Ok! Heute stand Laufen am Programm, Alex wollte den Highway entlang laufen, ich wollte lieber meine Runden am großen Parkplatz laufen. Der Highway war mir nicht geheuer. Wollte keine Begegnung mit einem 50m langem Road Train haben. Das sind Lkw-Züge mit bis zu 4 Anhängern, die mit 100 km/h die Straße entlang donnern.
Davor aber, startete ich den vernichtenden Schlag gegen die schwarzen Punkte.
Ich besprühte die Hecktür mit Insektenspray.
Als ich zurück kam, rührte sich nichts mehr an der Hecktüre. Die Insekten waren alle tot. Es herrschte Ruhe im Kohbi. Das Summen und Brummen war erstorben.
Ich nahm das Mückennetz ab, saugte alle toten Biester ein und in mir breitete sich eine unglaubliche Zufriedenheit aus. Die Türen würden ab jetzt zu bleiben.
Alex kam zurück, war Gott sei Dank keinem Truck begegnet und nun konnten wir in Ruhe unser Frühstück zubereiten und genießen.
Das hieß, natürlich bei verschlossenen Türen, Fenster nur mit Mückennetzen geöffnet. Denn hier herrschte die Wahnsinns - Mücken und Fliegeninvasion.
Die lästigen Biester hatten es besonders auf Augen,Ohren, Mund und Nase abgesehen. Kaum war man im Freien, saßen mindestens 100 Fliegen auf dir.
Wir machten uns also nun in unserem klimatisierten Kohbi bei moderaten Innenraumtemperaturen wieder auf den Weg.
15 km später fuhren wir in Cobber Pedy ein. Wir tankten, und gingen im Supermarkt einkaufen, wo ich 2 Fliegennetze für den Hut erstand.
In diesem kleinen Nest von Australien, einer Stadt voll rotem Staub, die umliegende Landschaft geprägt von kegelförmigen roten Sandhaufen gab es einiges interessantes zu sehen. Den hier wurde nach Opalen geschürft. Hier in Coober Pedy ist das Hauptvorkommen dieses nationalen Edelsteines.
Australien ist die weltweit führende Quelle und produziert ca. 95% des weltweiten Angebotes.

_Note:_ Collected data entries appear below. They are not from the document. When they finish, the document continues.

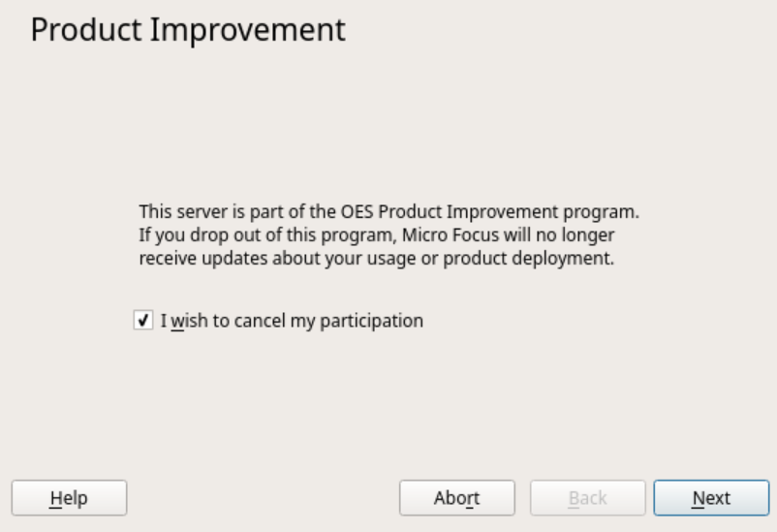The image size is (777, 532).
Task: Click the words 'Micro Focus' in the description
Action: 444,235
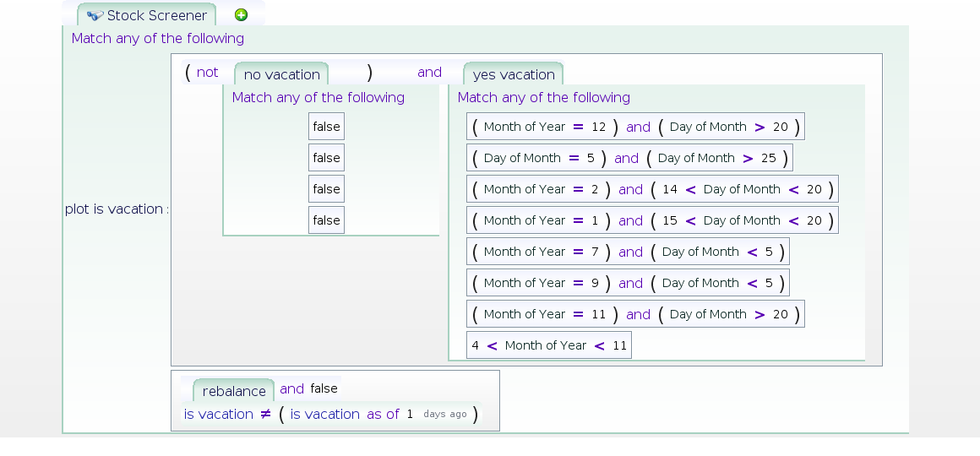The height and width of the screenshot is (456, 980).
Task: Click 'Match any of the following' under no vacation
Action: point(319,97)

Opale entstanden über Millionen von Jahren, als kieselsäurehaltiges Wasser in Hohlräume von Sandstein eindrang und verdunstete.
Wir besuchten die Serbische Orthodoxe Kirche, die unterirdisch in den Sandstein gearbeitet wurde. Wir setzten uns auf die Plastiksessel und lauschten in der unterirdischen Kühle den dort abgespielten Kirchengesängen, geschützt und behütet vor den schwarzen Fliegenschwärmen, die schon vor der Türe auf uns warteten.

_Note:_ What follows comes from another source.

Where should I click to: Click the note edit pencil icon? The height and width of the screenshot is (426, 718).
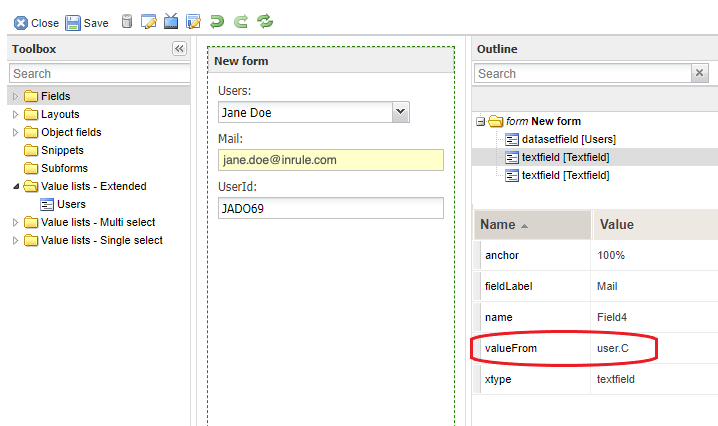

Danach besuchten wir noch die Old Timers Mine & Museeum, welche einen sehr guten, wirklichkeitsnahen Eindruck des Opalabbaues hier in Cobber Pedy darstellt.
Viele interessante Fakten und Begebenheiten sind geschildert, man wandert unterirdisch durch die stark verzweigte Mine mit ihren Luftschächten, sieht genau wo die Opalader gefunden wurde, die dort auch noch zu sehen ist. Hier befindet sich auch eine unterirdische Wohnung, die bis 1991 noch von einer australischen Familie bewohnt wurde.
Total interessant.
Ich freute mich dann auch auf das “Noodling” das Herausbuddeln von Opalstückchen aus Abbruchsgestein einer Opalminie, die vor dem Museeum aufgeschüttet wurde, und wo man suchen durfte.

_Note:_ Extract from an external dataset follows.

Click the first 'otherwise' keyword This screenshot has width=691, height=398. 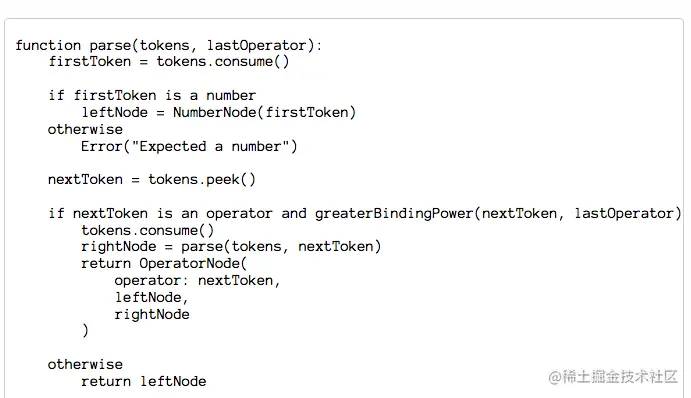85,130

Während Alex liebenswürdigerweise unser Geschirr abwusch, noddelte ich mich durch das Abbruchsgestein, das wie in einer Sandkiste platziert war.
Tja, in mir steckt ja doch noch ein ordentlicher Teil Kind, der hier richtig Freude hatte zu suchen. Ich fand auch einige Opalsplitter, und freute mich riesig.
Wir fuhren dann noch zu einem weiteren “Noodling-Platz”, hier jedoch holte ich mir fast einen Sonnenstich, während die schwarzen kleinen Biester meinen, mit Fliegennetz und Sonnenhut geschützten Kopf wie wild umschwirrten.
Hier fand ich leider gar nichts, das war richtig enttäuscht, bin ich doch wie mein Papa eine passionierte Steine- und Muschelsammlerin.
Froh, wieder im kühlen Führerhaus zu sitzen, setzten wir unseren Weg Richtung Uluru fort.
Unser Übernachtungsplatz am Tarcoonyinna Creek wartete schon auf uns.